GM must follow a similar route at the brand level. Cadillac, Chevrolet and GMC must protect their good names and dealer networks by building on the equities they already own. GM has to invest in R&D to assure that these marques will have access to the best new low-mileage, post-fossil fuel technologies. It must bring out new models that excite the marketplace. And at the holding company level, it must continue to re-assure the marketplace that it is capable of managing costs and tracking demand, so that it can become profitable again and repay the U.S. and Canadian government investments.

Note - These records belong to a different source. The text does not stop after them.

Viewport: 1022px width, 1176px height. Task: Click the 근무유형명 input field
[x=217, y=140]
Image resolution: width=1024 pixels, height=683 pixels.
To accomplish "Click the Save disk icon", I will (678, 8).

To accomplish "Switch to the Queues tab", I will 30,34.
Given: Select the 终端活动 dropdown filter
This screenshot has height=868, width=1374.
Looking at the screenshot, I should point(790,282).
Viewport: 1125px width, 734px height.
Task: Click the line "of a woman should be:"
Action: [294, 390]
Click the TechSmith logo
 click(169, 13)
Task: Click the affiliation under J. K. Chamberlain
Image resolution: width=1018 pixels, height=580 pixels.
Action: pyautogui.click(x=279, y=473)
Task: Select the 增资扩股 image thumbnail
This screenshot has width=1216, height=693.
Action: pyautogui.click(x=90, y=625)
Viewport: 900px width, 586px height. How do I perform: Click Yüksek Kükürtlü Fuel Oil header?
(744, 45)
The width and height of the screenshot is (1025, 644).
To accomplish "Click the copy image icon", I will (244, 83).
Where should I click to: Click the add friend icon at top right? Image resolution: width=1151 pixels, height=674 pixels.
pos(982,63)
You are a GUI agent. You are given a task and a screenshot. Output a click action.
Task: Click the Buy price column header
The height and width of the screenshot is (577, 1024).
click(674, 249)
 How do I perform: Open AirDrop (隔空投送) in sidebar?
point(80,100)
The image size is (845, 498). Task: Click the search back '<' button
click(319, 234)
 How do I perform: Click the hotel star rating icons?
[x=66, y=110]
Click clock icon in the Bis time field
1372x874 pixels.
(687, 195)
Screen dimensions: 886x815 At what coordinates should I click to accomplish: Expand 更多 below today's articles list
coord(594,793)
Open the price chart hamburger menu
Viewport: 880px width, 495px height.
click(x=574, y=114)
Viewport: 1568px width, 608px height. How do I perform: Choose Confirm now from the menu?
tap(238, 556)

Damaged brands can be turned around and regain lost equity. IBM did it. Hewlett Packard and Xerox did it. Johnson & Johnson did it with Tylenol. But it is a tortuous process. Unless the new GM board and its management are committed to the long haul, they'd be better off collapsing the company. It will take anywhere from five to ten years for consumers to decide whether GM can be trusted again to make great cars. This will be one of the most exciting corporate brand rescues ever and it will be closely followed by the business school and consultant communities who teach and preach good governance. It all starts with remaking the GM culture that created the slide in the first place. Lou Gerstner called his best selling account of his turnaround of IBM, "Who Says Elephants Can't Dance?: Leading a Great Enterprise through Dramatic Change."

Can GM CEO Fritz Henderson make his elephant dance? Time will tell.